Mr. Milam wisely opts not to expand the play’s visual sense for the larger theatre. Nonetheless, now that the odds have diminished of finding blood and brain matter splash into one’s lap, some of its squirmy immediacy has dissipated.


The Atlantic production, which boasted a seamless blend of American and British performers, has moved virtually intact. The one substitution – Alison Pill as Mairead, Davey’s sharpshooting sister and a possible love interest for Padraic – is an unfortunate one. Part of Mairead’s appeal as a character is in deciding whether she’s a hard-hearted killer or an inexperienced girl trying to look tough; Ms. Pill, with her wavering accent and broad delivery, tilts the balance too far in the latter direction, numbing the im pact of the final scenes.

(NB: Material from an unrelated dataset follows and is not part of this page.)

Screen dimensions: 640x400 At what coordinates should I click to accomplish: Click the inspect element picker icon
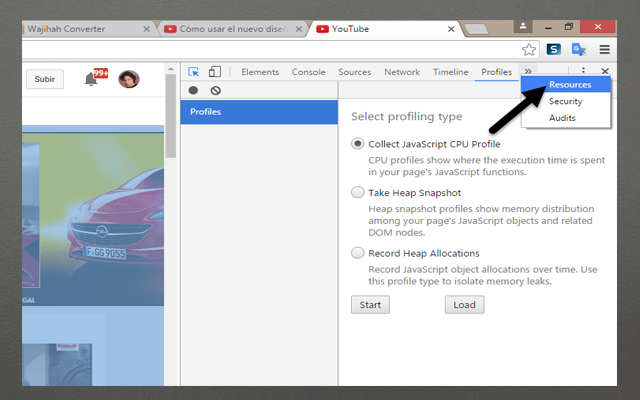194,72
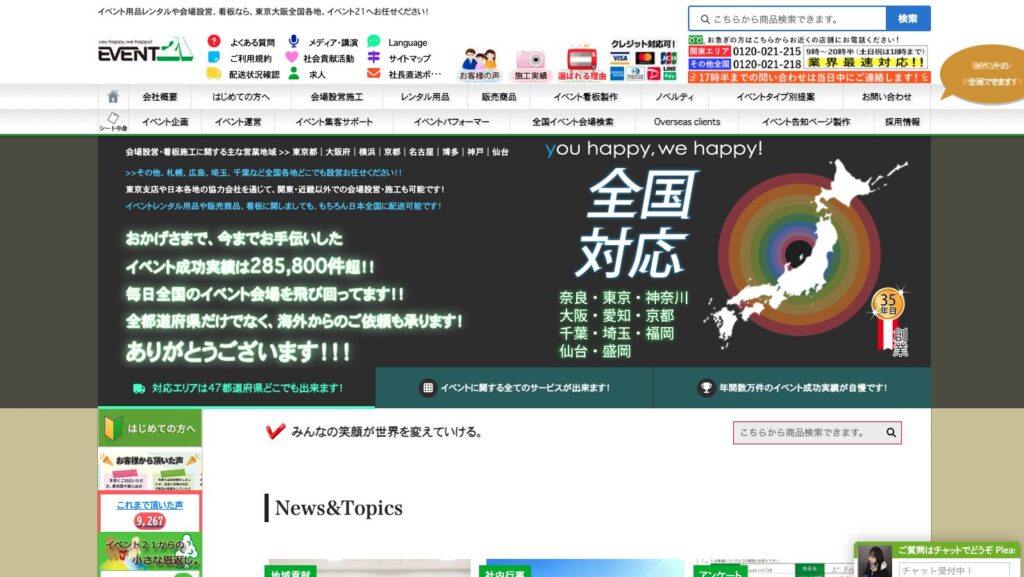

Otherwise, the ensemble cast has retained its crisp ear for Mr. McDonagh’s ghoulish humor. The charged banter among three of Padraic’s fellow INLA terrorists remains compelling (despite the fact that the three may as well have bull’s-eyes painted on their backs), and the chemistry between Messrs. Gerety and Gleeson has grown even stronger. Their cat-covering scheme may be doomed from the start, but their incompetence at the task somehow makes them absurdly sympathetic:


DAVEY: I do like the smell of shoe polish, I do.
DONNY: The same as that, I do. It does make you want to eat it.
DAVEY: It does. Have you ever tried it?
DONNY: When I was young.
DAVEY: The same as that. Isn’t it coarse?
DONNY: It is. And they know what you’ve been doing be the state of your tongue.
DAVEY: And then they laugh at you.
DONNY: Aye.


“The Lieutenant of Inishmore” is without question a gruesome, often outrageously funny entertainment, packed with rich comic dialogue and a satisfying batch of plot twists and reversals. (The blood and guts in Mr. Mc-Donagh’s plays often obscure his uncanny command of structure.) Visceral experiences like this don’t come along very often. Compared to his finer works, though, Mr. McDonagh is a little too content to limit this experience to the actual viscera.


Open run (149 W. 45th Street, between Sixth and Seventh Avenues, 212-239-6200).